Of course, the conjunction of Hitchens and Jefferson warrants a reading, and readers will find Hitchens willing to paint an honest portrait of a fascinating figure. But despite his criticism of longstanding hagiographies, one gets a sense that Jefferson is let off the hook a bit too quickly on a few points. Indeed, having just finished Hitchens' Why Orwell Matters, I was surprised at the degree to which Hitchens was more suspicious and iconoclastic with respect to Orwell and more inclined to charitable, benefit-of-the-doubt interpretations when it came Jefferson (particularly on matters of slavery--if Jefferson "half-abominated" slavery, did he not also half-embrace it? One wonders if the latter significantly cancels out the rhetoric of the former). This seems especially true after having just emerged from Gore Vidal's less flattering account of Jefferson through the eyes of Aaron Burr (in Burr).
Hitchens' charity toward Jefferson stems, I would suggest, from a kind of apologetic project. As becomes clear in the book, Hitchens is looking to this "author" of America as a historical validation of his own endorsement of the Bush administration's unilateralism and neo-conservative foreign policy. This is coupled with Hitchens' sympathy with Jefferson's antipathy to institutional religion of any stripe. Both of these are combined in the opening pages where Hitchens notes that Jefferson "trenchantly restated the view that the American Revolution was founded on universal principles, and was thus emphatically for export. He laid renewed stress on the importance of science and innovation as the spur of Enlightenment, and scornfully contrasted this with more faith and credulity" (p. 3). That, in a nutshell, is the gist of why Jefferson matters today. Thus he ends on the same note (pp. 187-188).

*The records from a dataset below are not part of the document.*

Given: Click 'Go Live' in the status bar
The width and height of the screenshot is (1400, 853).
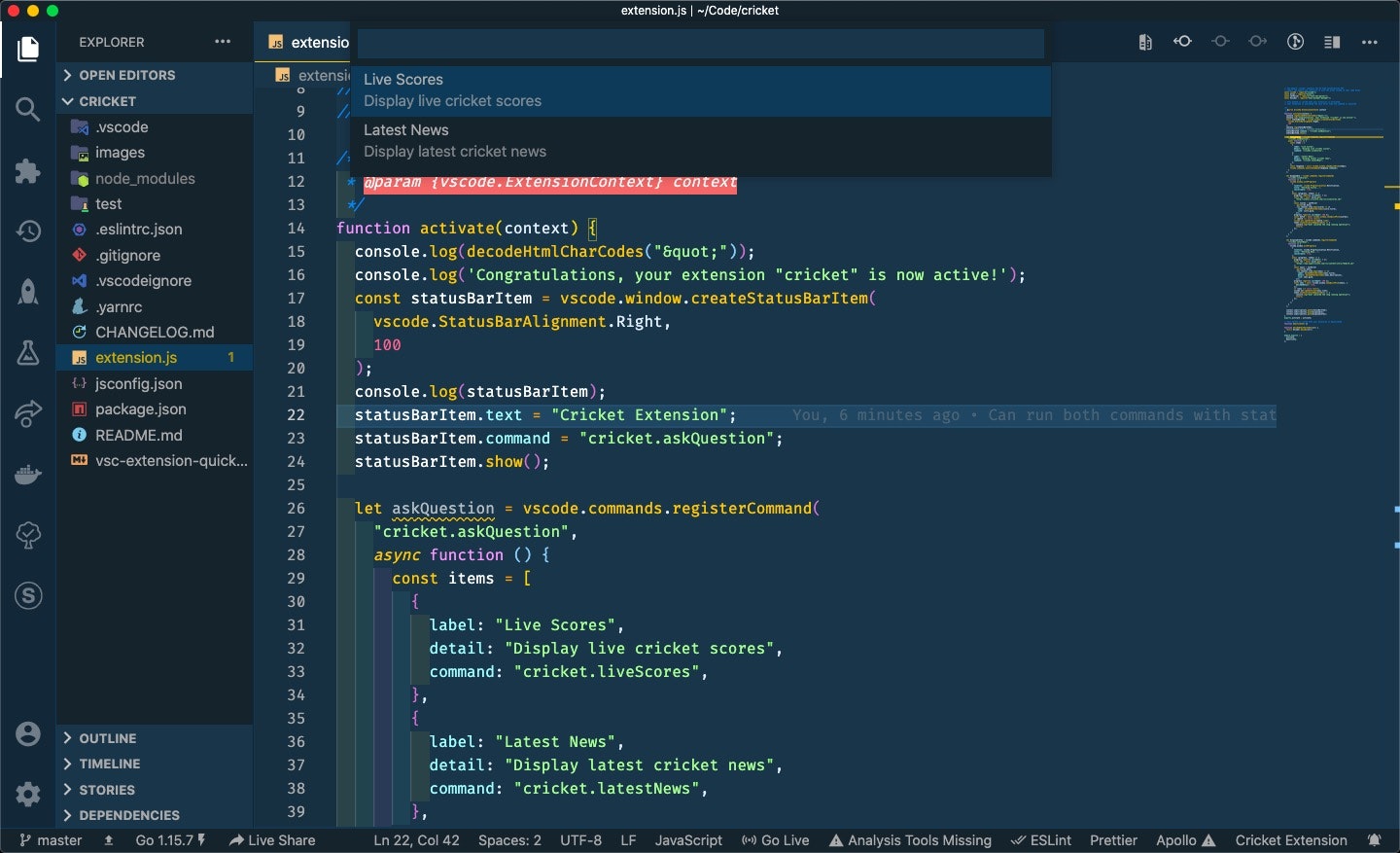Looking at the screenshot, I should [x=775, y=840].
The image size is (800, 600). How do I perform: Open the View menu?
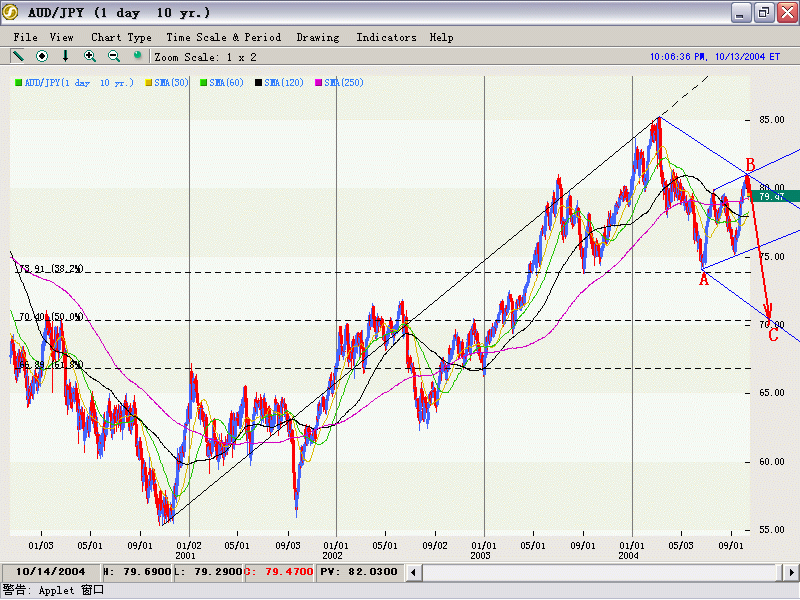[62, 37]
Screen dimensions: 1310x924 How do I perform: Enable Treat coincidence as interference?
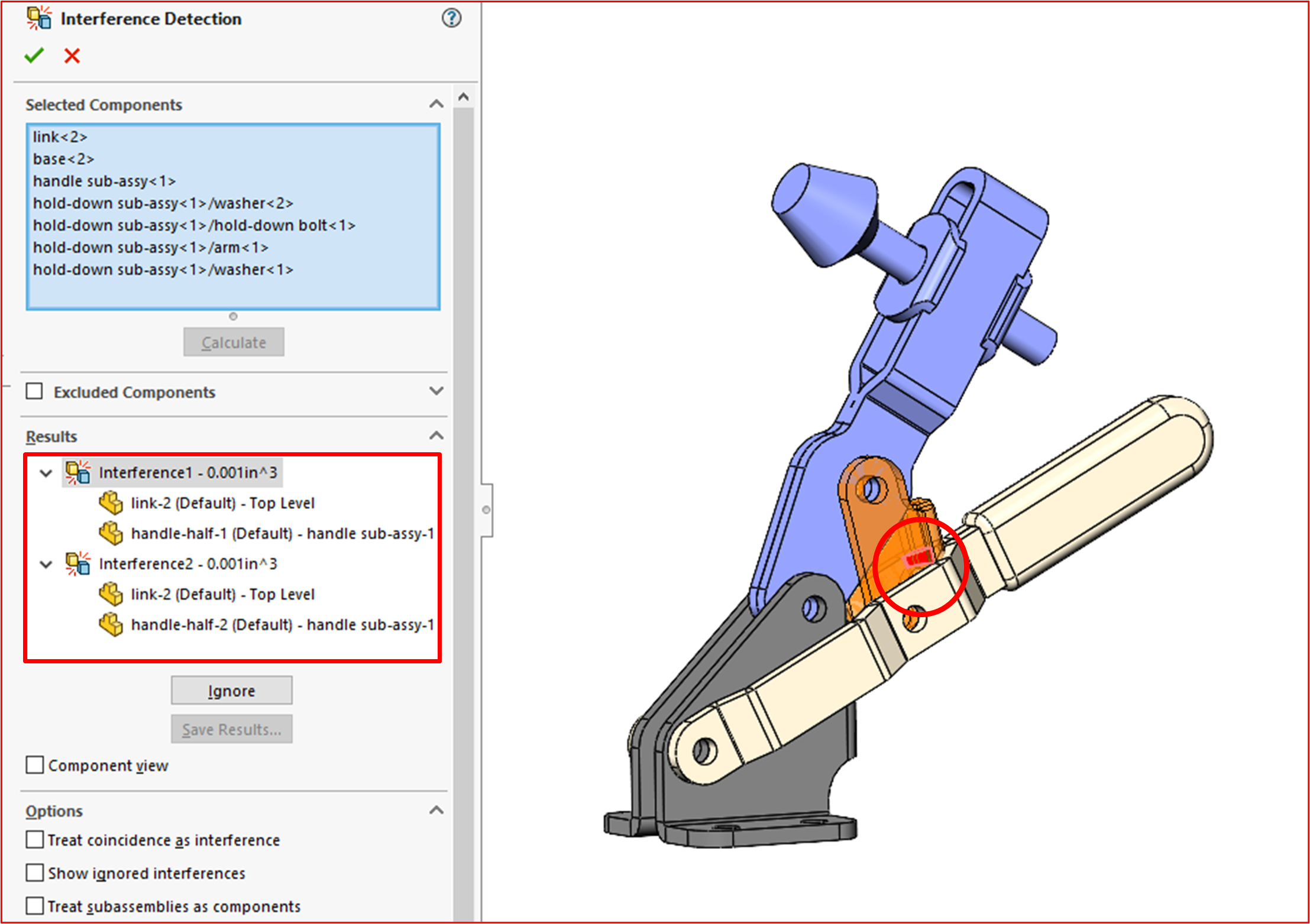35,839
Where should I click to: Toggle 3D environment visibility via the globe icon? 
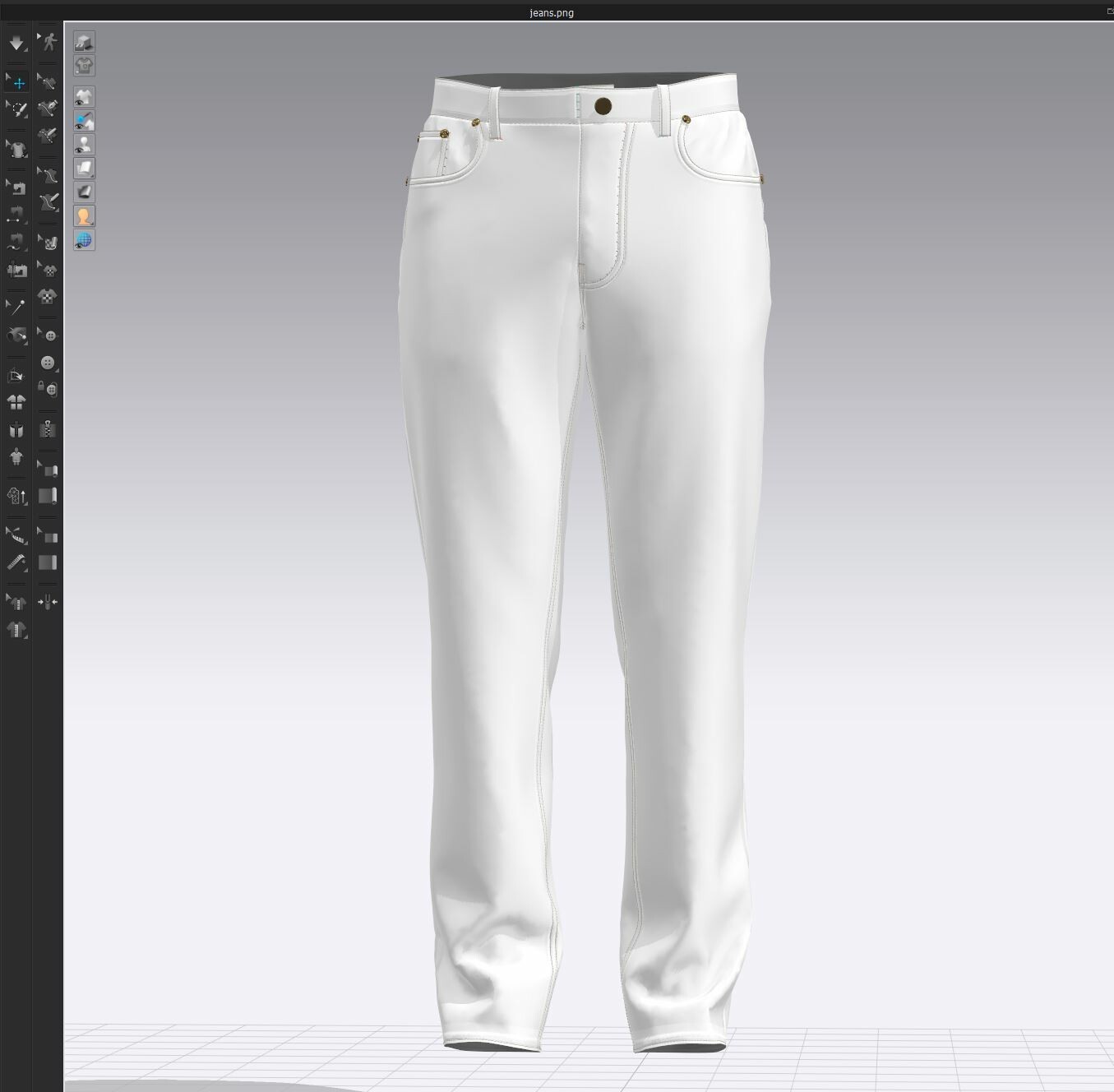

This dual emphasis on exportation of the American experiment and anti-religious sentiment is crystallized in Hitchens' enlightening analysis of an oft-overlooked episode in American (or Western) history: The Barbary Wars. Their re-description today is charged with a sense of repetition: the scene involves rogue 'nations' (Algiers, Morocco, Tripoli) controlled by "Muslim autocracies" terrorizing the coasts and shipping lanes of Europe and, increasingly, the young American Republic. (Hitchens especially highlights the Barbary appeals to the Koran and what amounts to sharia law.) In the face of Barbary barbarism, Thomas Jefferson emerges (in Hitchens' tale) as the, well, 'resolute' cowboy who refuses tribute and commands the outfitting of a naval squadron. Faced with a Saddam-like nuisance in Yusuf Karamanli, Jefferson "coolly decided to take this latent delcaration of war at face value. He secured agreement from his cabinet on the dispatch of a squadron, and further determined not to trouble Congress with the matter" (p. 133). In short, Jefferson's decision was unilateral even from a domestic perspective (and quite likely illegal), but that all receives a wink and a nod from Mr. Hitchens because of the spectacular results: "Over the next four years, the Barbary coast was effectively 'pacified' by a unilateral American expedition. [...] In essence Jefferson's policy was an unalloyed triumph for peace, and the freedom of trade from blackmail, through the exercise of planned force" (133, 135). One almost wonders if Jefferson landed on the deck of the USS Constitution with a banner proclaiming "Mission Accomplished."
It's hard to tell whether we're getting Thomas Jefferson in George Bush's image, or vice versa. In either case, it seems that the price of Hitchens' being "right" about America's various current wars involves a loss of his independent streak--and hagiography by other means.